Wer Mitte Jänner in Auschwitz aus dem Bus steigt und über den Parkplatz in Richtung Museum geht, ist angespannt, weil jeder ein Bild von diesem Ort in sich trägt. Obwohl viele Menschengruppen herumstehen und auf ihren Slot zum Einlass in die Gedenkstätte warten, ist es gespenstisch still, sogar eine Jugendgruppe aus Italien steht schweigend beisammen. Rund zwei Millionen Touristen kommen jährlich hierher, um das KZ Auschwitz I und das KZ Auschwitz-Birkenau zu besuchen – die ehemaligen Konzentrationslager, deren Befreiung durch die Rote Armee am 27. Jänner 75 Jahre zurückliegen wird.

Wer heute eine Reise nach Auschwitz plant, bucht sie wahrscheinlich im Internet. Es steht eine Besichtigung, die dreieinhalb Stunden dauert, oder eine Sechs- Stunden-Study-Tour zur Auswahl. "Der mobile TAN für Ihre Zahlung bei visit.auschwitz.org lautet", Code eingeben, Bestätigung eingeben, alles funktioniert reibungslos. Ein Museum, durch dessen Gelände täglich bis zu 8000 Leute geschleust werden, ist gut organisiert: Zu große Taschen müssen in einem Pavillon abgegeben werden, dann geht es durch die Röntgenschleuse und schließlich in einen Raum, wo nach Desinfektionsmittel riechende Kopfhörer ausgeteilt werden samt kleinen Funkgeräten, die man sich umhängt. Auf dem Barcode der Internetbestätigung ist auch die gewünschte Sprache für die Tour vermerkt, die dann in Form eines Stickers auf den Jacken und Mäntel der Besucher landet.

Fast unerträglich wird der Horror beim Betrachten der Ausstellungsvitrinen: Berge an Brillen, Bürsten, Schuhen und schließlich Haaren.
Foto: AFP

Die deutschsprachige Gruppe ist an diesem Samstag im Jänner mit nur zehn Teilnehmern die kleinste Gruppe für Touren, die um 9.30 Uhr losgehen. Und den Sticker mit dem Kürzel "DEU" für Deutsch im Gegensatz zu jenem mit "ENG" oder "POL" trägt man hier in Auschwitz nicht gern auf seinem Mantel. Das ist spürbar in der schweigsamen und losen Gruppierung, die sich jetzt im Freien versammelt hat.

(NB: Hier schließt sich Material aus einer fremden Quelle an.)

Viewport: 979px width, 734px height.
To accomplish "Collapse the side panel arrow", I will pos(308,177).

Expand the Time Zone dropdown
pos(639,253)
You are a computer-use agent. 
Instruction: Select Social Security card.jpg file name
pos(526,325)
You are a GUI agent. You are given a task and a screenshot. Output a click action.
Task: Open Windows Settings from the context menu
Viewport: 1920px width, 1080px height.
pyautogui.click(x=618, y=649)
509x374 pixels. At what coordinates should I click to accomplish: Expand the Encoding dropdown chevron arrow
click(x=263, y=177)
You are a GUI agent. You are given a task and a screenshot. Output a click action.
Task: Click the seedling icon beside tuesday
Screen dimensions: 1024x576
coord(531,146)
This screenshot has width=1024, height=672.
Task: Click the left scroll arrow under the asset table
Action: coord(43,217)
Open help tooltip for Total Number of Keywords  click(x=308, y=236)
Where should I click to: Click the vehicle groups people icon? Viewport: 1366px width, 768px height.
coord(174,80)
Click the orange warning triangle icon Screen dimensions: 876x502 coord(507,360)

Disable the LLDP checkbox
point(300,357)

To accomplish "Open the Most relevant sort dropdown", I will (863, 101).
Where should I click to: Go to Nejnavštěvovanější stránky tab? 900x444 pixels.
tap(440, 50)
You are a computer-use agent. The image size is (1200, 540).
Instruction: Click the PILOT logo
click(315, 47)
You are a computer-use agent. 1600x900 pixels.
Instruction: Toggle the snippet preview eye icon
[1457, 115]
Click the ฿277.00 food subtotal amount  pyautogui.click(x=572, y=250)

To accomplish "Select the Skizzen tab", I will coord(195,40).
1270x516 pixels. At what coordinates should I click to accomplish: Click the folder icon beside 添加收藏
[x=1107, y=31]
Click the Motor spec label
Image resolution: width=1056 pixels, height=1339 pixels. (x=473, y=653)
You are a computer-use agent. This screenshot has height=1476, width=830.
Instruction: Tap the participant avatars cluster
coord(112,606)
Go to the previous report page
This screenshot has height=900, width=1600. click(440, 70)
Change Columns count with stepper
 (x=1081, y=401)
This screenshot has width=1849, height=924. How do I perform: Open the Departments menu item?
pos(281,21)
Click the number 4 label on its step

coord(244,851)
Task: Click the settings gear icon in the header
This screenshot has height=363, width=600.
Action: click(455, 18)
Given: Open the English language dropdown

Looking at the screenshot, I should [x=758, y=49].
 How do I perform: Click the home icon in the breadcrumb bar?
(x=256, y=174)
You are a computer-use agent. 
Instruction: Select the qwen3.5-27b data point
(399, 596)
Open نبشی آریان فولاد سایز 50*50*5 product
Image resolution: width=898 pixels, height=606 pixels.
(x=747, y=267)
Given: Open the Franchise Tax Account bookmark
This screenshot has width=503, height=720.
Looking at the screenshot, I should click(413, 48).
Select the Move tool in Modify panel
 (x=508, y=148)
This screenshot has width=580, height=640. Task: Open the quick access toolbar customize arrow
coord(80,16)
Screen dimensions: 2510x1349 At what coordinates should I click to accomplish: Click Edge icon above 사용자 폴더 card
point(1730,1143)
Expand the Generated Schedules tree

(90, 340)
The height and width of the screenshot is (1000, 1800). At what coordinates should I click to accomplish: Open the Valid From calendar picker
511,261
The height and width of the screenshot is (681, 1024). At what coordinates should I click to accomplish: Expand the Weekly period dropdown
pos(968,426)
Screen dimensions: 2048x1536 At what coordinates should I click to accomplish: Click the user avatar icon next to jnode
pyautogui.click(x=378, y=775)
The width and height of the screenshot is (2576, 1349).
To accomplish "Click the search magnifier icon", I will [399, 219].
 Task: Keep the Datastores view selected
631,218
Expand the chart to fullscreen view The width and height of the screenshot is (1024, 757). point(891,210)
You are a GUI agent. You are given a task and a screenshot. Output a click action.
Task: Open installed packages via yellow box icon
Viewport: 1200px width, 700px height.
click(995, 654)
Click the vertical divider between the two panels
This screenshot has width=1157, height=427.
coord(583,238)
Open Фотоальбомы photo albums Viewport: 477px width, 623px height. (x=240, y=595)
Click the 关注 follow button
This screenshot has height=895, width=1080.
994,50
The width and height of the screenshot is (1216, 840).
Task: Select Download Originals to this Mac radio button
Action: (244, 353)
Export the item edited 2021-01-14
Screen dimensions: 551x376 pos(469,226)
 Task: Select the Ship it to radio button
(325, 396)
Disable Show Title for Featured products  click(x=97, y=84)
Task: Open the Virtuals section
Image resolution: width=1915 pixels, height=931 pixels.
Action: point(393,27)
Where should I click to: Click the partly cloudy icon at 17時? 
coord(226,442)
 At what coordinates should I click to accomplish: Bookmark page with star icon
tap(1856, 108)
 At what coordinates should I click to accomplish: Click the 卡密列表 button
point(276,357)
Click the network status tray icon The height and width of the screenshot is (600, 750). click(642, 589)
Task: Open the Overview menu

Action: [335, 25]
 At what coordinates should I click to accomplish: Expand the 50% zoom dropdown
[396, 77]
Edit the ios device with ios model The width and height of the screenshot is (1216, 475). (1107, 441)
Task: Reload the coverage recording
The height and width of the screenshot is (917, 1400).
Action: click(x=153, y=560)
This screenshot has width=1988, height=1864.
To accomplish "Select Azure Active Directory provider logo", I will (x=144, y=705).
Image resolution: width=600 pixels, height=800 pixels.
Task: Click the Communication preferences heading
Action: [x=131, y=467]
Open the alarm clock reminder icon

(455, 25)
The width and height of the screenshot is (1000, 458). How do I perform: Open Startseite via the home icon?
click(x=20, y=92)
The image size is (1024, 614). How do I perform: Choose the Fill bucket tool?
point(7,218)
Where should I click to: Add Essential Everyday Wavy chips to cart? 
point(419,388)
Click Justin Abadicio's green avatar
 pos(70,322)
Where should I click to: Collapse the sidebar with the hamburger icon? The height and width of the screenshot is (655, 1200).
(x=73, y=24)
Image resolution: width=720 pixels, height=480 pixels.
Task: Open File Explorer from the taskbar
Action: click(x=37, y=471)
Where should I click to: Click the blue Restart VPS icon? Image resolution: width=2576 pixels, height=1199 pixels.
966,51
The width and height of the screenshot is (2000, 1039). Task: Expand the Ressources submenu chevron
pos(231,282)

Es ist feucht-kalt, hat knapp unter null Grad, alle Blicke richten sich schon auf den Torbogen mit dem berühmten zynischen Schriftzug "Arbeit macht frei". Hier starten die Führungen im Stammlager Auschwitz I. Der Bogen wirkt in der Wirklichkeit kleiner als auf den Fotos, die wir kennen, und es mutet mit den proper ausschauenden, ehemaligen polnischen Kasernen aus rotem Backstein dahinter fast wie eine Studiokulisse an. So als könnte man durch diesen Gedanken das Unfassbare, das hier vor mehr als 75 Jahren geschehen ist, doch noch ungeschehen machen.

Grauenhafte Details

Der israelische Schriftsteller Yishai Sarid (hier geht es zum Interview) hat über genau dieses Thema, nämlich über Holocaust-Gedenkkultur und Gedenkstättentourismus, ein Buch geschrieben. Der schmale, aber unglaublich eindringliche Roman heißt Monster (im hebräischen Original "Erinnerungsmonster") und ist im vergangenen Jahr auf Deutsch erschienen. Er handelt von einem israelischen Historiker, der im Fach "Holocaust-Studien" promoviert hat und als Guide vor allem israelische Schüler und Soldaten durch Auschwitz und andere ehemalige Konzentrationslager in Polen führt.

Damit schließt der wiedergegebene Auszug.